- **Requirement**: For each line below, return an exact copy.

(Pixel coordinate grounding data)
┌──
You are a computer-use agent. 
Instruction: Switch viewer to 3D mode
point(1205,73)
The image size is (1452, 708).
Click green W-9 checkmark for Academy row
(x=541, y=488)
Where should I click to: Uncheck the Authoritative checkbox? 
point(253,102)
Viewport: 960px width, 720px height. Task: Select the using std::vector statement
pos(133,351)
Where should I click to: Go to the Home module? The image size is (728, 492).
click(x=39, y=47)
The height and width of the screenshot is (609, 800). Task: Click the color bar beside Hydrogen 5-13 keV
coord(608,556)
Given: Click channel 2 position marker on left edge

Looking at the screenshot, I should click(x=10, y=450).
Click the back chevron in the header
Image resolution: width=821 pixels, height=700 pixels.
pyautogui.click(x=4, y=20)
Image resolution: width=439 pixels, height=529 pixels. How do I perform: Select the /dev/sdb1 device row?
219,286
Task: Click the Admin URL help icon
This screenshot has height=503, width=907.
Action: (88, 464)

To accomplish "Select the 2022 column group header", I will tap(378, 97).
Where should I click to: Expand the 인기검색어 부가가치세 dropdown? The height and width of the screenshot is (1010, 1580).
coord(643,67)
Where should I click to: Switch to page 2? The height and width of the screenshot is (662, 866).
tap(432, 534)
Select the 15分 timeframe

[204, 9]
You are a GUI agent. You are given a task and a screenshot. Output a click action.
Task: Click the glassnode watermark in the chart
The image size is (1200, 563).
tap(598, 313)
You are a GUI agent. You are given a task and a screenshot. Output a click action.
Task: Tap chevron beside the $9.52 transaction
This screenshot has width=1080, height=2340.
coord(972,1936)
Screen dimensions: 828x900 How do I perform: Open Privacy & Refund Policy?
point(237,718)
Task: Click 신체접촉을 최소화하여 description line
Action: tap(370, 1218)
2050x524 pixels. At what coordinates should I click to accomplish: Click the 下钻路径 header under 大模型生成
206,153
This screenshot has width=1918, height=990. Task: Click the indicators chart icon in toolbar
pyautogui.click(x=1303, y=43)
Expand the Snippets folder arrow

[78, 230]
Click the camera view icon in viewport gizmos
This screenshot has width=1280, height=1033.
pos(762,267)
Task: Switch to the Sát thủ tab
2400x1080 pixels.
└──
- **Written solution**:
You are a computer-use agent. 
Instruction: Switch viewer to 3D mode
point(1205,73)
The image size is (1452, 708).
Click green W-9 checkmark for Academy row
(x=541, y=488)
Where should I click to: Uncheck the Authoritative checkbox? 
point(253,102)
Viewport: 960px width, 720px height. Task: Select the using std::vector statement
pos(133,351)
Where should I click to: Go to the Home module? The image size is (728, 492).
click(x=39, y=47)
The height and width of the screenshot is (609, 800). Task: Click the color bar beside Hydrogen 5-13 keV
coord(608,556)
Given: Click channel 2 position marker on left edge

Looking at the screenshot, I should click(x=10, y=450).
Click the back chevron in the header
Image resolution: width=821 pixels, height=700 pixels.
pyautogui.click(x=4, y=20)
Image resolution: width=439 pixels, height=529 pixels. How do I perform: Select the /dev/sdb1 device row?
219,286
Task: Click the Admin URL help icon
This screenshot has height=503, width=907.
Action: (88, 464)

To accomplish "Select the 2022 column group header", I will tap(378, 97).
Where should I click to: Expand the 인기검색어 부가가치세 dropdown? The height and width of the screenshot is (1010, 1580).
coord(643,67)
Where should I click to: Switch to page 2? The height and width of the screenshot is (662, 866).
tap(432, 534)
Select the 15分 timeframe

[204, 9]
You are a GUI agent. You are given a task and a screenshot. Output a click action.
Task: Click the glassnode watermark in the chart
The image size is (1200, 563).
tap(598, 313)
You are a GUI agent. You are given a task and a screenshot. Output a click action.
Task: Tap chevron beside the $9.52 transaction
This screenshot has width=1080, height=2340.
coord(972,1936)
Screen dimensions: 828x900 How do I perform: Open Privacy & Refund Policy?
point(237,718)
Task: Click 신체접촉을 최소화하여 description line
Action: tap(370, 1218)
2050x524 pixels. At what coordinates should I click to accomplish: Click the 下钻路径 header under 大模型生成
206,153
This screenshot has width=1918, height=990. Task: Click the indicators chart icon in toolbar
pyautogui.click(x=1303, y=43)
Expand the Snippets folder arrow

[78, 230]
Click the camera view icon in viewport gizmos
This screenshot has width=1280, height=1033.
pos(762,267)
Task: Switch to the Sát thủ tab
2400x1080 pixels.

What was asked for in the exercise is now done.